Rachel Maines: I expected it to derail my career, and it did. I have never been like a tenured faculty member anywhere, I've been a professor, now I'm a visiting scientist and I love it, but because, when I first started working on it, it was so controversial, that nobody wanted to touch it. I couldn't even get an article published on it, except for this little magazine associated with the Bakken Library and Museum of Electricity and Life, which is out in Minneapolis, and even they later began to think better of it, but it was too late by then, of course, once you're published, you're published.

But then after working on the thing for like, well, I guess it was more than 20 years, it came out in 1999, which turned out to be the perfect year for it, although I didn't know that, I couldn't have, but, you know, that's when I finished it and it came out and people just went bonkers over it. They even did a “Law & Order Special Victims Unit” thing with a little vignette from my book. I was like, it's not what a historian expects. But it's been quite a trip and now there's been a movie and a play, which is running right now at the Lyceum and I'm told, Scout's honor, a puppet musical.

Question: What did you hope the impact of the study would be?

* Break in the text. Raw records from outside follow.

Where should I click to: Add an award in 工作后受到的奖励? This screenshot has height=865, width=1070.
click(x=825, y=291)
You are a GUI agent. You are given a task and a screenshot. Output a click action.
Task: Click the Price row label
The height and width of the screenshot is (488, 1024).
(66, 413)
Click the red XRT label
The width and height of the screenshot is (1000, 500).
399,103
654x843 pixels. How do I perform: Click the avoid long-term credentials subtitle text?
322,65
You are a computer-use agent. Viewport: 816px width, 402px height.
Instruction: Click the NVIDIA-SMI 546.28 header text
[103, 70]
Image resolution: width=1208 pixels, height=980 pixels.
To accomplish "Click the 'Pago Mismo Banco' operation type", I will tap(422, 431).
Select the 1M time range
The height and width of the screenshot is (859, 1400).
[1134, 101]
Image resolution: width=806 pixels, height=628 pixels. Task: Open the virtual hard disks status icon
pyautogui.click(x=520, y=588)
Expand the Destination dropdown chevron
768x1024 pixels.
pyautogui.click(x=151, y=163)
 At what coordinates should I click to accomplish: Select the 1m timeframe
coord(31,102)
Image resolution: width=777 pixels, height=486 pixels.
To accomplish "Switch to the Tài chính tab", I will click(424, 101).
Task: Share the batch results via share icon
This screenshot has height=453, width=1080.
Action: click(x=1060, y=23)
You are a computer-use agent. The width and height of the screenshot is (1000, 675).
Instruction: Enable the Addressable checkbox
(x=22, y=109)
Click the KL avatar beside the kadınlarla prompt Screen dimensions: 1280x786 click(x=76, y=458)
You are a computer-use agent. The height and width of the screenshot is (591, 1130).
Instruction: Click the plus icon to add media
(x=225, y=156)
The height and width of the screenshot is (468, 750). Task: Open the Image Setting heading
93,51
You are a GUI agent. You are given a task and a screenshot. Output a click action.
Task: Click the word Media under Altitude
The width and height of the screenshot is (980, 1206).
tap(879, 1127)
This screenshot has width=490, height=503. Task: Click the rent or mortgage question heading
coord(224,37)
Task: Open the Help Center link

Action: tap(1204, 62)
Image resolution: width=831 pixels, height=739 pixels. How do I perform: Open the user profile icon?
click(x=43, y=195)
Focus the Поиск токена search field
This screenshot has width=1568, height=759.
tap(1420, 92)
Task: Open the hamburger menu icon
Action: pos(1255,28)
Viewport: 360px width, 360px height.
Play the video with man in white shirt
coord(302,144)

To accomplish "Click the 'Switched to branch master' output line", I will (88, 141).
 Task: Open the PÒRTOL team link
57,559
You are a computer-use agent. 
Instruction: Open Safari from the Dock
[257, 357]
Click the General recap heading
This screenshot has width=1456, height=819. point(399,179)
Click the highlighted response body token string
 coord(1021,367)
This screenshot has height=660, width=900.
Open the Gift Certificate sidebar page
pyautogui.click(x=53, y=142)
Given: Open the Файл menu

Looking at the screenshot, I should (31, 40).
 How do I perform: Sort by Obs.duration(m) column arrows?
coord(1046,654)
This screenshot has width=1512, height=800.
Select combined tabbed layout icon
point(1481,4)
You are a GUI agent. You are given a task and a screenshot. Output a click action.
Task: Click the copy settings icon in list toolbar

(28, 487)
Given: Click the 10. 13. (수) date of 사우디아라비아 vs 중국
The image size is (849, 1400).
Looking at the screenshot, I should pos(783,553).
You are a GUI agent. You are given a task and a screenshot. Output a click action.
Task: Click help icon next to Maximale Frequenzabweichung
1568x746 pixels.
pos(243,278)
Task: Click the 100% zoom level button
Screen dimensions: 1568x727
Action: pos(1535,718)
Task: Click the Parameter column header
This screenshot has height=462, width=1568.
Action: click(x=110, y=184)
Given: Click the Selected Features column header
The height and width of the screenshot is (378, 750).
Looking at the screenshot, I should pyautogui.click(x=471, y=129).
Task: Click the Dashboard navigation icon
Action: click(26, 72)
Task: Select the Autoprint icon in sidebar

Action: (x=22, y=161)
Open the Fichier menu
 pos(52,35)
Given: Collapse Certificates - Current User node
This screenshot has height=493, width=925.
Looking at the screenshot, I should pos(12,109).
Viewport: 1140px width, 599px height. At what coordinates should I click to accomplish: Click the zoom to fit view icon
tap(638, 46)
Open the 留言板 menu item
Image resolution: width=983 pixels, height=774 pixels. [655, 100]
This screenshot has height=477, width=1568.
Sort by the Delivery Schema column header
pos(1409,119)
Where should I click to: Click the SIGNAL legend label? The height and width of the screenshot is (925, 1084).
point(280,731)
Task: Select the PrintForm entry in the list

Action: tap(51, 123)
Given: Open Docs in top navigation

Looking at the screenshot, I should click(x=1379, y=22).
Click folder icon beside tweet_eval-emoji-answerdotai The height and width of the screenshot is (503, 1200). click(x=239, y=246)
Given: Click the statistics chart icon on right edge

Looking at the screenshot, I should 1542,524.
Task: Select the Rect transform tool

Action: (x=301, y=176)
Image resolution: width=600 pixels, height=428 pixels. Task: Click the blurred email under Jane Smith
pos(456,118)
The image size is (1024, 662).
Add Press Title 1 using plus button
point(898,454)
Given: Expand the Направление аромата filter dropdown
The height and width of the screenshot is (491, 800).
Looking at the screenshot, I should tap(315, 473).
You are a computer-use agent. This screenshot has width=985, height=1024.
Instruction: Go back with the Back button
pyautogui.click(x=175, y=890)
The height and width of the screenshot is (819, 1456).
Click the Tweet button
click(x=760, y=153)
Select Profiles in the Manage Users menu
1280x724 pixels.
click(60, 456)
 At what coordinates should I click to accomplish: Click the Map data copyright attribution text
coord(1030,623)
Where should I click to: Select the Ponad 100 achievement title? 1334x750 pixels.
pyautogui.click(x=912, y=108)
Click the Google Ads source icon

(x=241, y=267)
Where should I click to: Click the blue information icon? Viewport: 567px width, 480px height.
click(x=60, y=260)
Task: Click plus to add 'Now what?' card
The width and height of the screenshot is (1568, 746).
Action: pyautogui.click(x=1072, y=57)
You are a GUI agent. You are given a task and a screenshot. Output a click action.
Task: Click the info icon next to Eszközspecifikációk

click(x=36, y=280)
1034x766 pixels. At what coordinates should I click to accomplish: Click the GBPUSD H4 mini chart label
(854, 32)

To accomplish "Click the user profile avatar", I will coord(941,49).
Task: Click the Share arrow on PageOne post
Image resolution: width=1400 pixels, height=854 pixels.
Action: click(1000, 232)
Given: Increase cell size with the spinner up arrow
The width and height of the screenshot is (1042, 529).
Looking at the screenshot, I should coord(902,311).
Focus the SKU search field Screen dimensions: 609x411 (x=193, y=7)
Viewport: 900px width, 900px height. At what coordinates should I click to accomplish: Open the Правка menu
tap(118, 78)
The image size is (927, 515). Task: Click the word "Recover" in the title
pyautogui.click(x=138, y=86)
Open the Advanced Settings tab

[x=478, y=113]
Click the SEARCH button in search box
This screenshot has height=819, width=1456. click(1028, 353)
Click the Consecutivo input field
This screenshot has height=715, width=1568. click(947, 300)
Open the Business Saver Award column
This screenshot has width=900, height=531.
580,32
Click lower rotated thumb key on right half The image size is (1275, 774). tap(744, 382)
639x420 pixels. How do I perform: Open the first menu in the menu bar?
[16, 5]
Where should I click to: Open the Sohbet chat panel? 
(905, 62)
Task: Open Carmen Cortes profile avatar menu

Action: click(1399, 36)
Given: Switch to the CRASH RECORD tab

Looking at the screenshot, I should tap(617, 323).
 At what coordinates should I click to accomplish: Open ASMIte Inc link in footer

Rachel Maines: You're going to laugh at me, because what I thought was going to happen was that my colleagues would talk about it a lot and it would be reviewed in the scholarly journals and that's all I expected. I thought maybe a few people might use it as a textbook, but actually it's used as a textbook in about 150 colleges and universities around the world. It's been translated now, I think it's now in three languages, and people just loved my hypothesis, and that's all it is really, is an hypothesis, that women were treated with massage for this disease, hysteria, which has supposedly existed since the time of Hippocrates, 450 B.C., and that the vibrator was invented to treat this disease. Well, people just thought this was such a cool idea that people believe it, that it's like a fact. And I'm like, "It's a hypothesis! It's a hypothesis!" But it doesn't matter, you know? People like it so much they don't want to hear any doubts about it. Eventually somebody will sit down and say, "Now, maybe there's another way to interpret this data," but in the meantime, I'm really kind of enjoying all the attention. As you can imagine.